Opinión

A Rúa: aquella sonrisa

 

Hace años acompañé a un alumno jovencito a Don Pepito. Era Don Pepito un médico cordial con el que podías tomarte un café, o un pincho de tortilla picantita  en el “Norte”,  por ejemplo y gozabas  de una conversación culta pero en absoluto grandilocuente. Si fuese a hablar de él, hoy no lo pretendo, seguro que te diría que fue el primer presidente gallego de aquella democracia que se desperezaba despacito. Pero no, sólo he querido aprovechar para recordar aquel ambiente en el que la medicina sin dejar de ser lo más científica posible se mixturaba con el conocimiento palmo a palmo de cada paciente. 

Pero volvamos a su sala de espera. En ese lugar el silencio se mezcla con el olor a yodo o a desinfectante y hace que las conversaciones de quienes aguardan sean soterradas, musitadas, imperceptibles.
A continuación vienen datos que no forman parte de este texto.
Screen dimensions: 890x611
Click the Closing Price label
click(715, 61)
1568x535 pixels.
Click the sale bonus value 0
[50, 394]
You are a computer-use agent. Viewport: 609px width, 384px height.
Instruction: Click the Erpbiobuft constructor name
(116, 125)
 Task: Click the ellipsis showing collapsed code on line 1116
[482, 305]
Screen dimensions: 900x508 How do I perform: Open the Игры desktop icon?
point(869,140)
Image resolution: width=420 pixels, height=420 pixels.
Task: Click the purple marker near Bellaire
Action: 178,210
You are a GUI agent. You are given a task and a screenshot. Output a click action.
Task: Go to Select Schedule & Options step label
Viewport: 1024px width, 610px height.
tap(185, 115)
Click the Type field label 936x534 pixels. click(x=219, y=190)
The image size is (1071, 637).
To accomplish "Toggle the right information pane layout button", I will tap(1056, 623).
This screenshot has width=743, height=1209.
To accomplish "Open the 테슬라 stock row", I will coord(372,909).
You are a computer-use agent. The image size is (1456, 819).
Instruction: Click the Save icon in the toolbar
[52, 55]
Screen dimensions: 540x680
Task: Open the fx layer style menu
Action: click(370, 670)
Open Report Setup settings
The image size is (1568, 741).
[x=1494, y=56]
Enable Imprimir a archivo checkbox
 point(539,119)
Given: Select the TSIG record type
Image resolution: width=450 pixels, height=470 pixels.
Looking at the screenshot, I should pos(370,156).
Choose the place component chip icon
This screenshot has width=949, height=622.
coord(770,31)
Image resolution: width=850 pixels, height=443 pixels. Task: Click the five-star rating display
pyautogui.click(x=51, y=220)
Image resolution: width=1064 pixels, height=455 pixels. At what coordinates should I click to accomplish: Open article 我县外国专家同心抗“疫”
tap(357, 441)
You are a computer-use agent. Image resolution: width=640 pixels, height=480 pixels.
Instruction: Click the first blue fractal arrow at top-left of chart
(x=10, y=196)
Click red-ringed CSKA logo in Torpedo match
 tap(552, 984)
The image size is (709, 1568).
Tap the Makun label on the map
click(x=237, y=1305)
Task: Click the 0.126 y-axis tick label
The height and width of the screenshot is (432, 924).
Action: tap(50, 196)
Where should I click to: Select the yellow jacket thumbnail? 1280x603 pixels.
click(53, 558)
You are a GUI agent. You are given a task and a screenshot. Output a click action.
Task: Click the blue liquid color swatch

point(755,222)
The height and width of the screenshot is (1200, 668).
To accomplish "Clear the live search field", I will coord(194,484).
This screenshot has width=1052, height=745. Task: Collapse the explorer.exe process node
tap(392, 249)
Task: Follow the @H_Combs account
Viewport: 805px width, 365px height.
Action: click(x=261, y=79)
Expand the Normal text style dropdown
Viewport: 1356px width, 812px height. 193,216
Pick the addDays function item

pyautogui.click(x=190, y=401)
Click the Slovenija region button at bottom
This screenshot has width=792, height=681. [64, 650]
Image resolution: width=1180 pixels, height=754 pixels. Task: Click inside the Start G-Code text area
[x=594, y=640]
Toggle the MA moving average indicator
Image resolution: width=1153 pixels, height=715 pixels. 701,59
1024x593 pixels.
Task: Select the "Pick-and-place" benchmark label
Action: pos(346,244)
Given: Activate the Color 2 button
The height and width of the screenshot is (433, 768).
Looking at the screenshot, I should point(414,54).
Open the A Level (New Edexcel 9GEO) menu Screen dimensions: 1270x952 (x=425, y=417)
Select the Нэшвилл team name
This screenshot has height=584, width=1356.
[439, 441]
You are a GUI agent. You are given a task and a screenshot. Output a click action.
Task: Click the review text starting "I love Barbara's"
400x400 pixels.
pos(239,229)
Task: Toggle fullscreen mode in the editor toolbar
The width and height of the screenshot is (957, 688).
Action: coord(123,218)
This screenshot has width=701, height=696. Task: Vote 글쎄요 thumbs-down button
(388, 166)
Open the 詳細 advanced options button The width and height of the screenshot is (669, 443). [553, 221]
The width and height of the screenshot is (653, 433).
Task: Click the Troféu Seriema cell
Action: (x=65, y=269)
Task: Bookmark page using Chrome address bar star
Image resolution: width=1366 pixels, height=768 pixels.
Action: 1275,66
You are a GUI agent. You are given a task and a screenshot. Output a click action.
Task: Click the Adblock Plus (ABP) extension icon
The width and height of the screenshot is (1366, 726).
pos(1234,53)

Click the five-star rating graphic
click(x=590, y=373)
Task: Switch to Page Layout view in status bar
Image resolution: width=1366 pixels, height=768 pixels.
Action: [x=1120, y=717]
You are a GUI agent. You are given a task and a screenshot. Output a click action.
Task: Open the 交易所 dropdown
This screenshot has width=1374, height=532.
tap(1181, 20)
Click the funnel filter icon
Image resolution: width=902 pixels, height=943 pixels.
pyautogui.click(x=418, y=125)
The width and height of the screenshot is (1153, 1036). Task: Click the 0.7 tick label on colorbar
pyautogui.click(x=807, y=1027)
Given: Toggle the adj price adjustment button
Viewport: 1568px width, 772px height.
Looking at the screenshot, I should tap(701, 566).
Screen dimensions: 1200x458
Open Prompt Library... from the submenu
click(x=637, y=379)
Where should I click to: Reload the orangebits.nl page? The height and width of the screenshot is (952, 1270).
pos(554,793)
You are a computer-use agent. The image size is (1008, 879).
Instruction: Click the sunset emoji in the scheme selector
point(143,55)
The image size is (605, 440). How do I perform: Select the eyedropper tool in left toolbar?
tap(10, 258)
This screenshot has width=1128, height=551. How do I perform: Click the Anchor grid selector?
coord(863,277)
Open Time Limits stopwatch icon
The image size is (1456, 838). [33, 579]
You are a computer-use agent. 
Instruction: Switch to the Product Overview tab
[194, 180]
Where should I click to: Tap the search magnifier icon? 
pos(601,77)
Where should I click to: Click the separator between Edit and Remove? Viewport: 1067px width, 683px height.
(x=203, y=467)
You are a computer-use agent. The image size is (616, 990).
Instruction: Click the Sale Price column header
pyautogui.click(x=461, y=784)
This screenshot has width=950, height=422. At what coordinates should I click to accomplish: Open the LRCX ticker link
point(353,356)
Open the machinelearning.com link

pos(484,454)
A veces el silencio se espesa y entonces alguien lo rompe con una opinión. En aquel caso aquella señora se dirigió a mí y al niño: “Estoy viendo el niño y viéndolo a usted. Qué guapos. No lo puede negar. Son clavaditos”. Sonreí yo también y no dije nada. No era fácil decir que no era mío sin avergonzar a la señora. Y por otra parte me guardé aquel “guapos” de los 24 años recién cumplidos para cuando pasadas otras primaveras me fuese desdibujando.

Todo el mundo supone  que somos una copia, puede que mejorada, de nuestros ancestros. Conscientes de que heredamos no sólo la nariz respingona o los gestos de la mano, sino también la mala uva del abuelo materno y la cabezonería del abuelo paterno. Cuando vienen a nosotros, psicopedagogos, y nos hablan de sus hijos tienen claro que la personalidad de sus retoños  depende mucho de la herencia genética. Claro que desde la escuela y desde la investigación científica se corrige aquella opinión e inmediatamente se añade: “también conforma la personalidad el aprendizaje”.

Claro…suponer que según  las últimas investigaciones casi un 80% de nuestra personalidad depende del  temperamento, es decir de nuestra carga genética, deja sólo para lo que denominamos carácter un 20 %. Sólo quedaría para la escuela  y el ambiente  ese minúsculo espacio de influencia. El ser humano se enfrenta al reto de vivir ya equipado de una forma determinada. Podríamos derrotarnos y concluir que es tal la determinación que el comportamiento de cada uno puede ser previsible y no evitable. Podríamos, incluso crear la hipótesis de que nadie, en principio es recuperable.

Soy optimista y creo en la escuela como optimizadora de la sociedad. Creo que el ambiente familiar tiene una influencia positiva notabilísima. Algo en estas matemáticas  de los porcentajes no cuadra. Temperamento, carácter y ¿qué más? Se hace imprescindible corregir estas matemáticas y hablar también de otro sumando apenas contemplado: el reservado a la fe en el ser humano. 

“Si les sonrío -me dijo un día aquel médico corpudo y afable- mis pacientes van a convencerse de que aquello tan grave que les detectamos va  a tener curación”.

Podríamos llamarlo el axioma de Don Pepito o a sabiendas de que hoy estamos en la Rúa, aquello que siempre  definió a esta hermosísima villa: temperamento, carácter y corazón.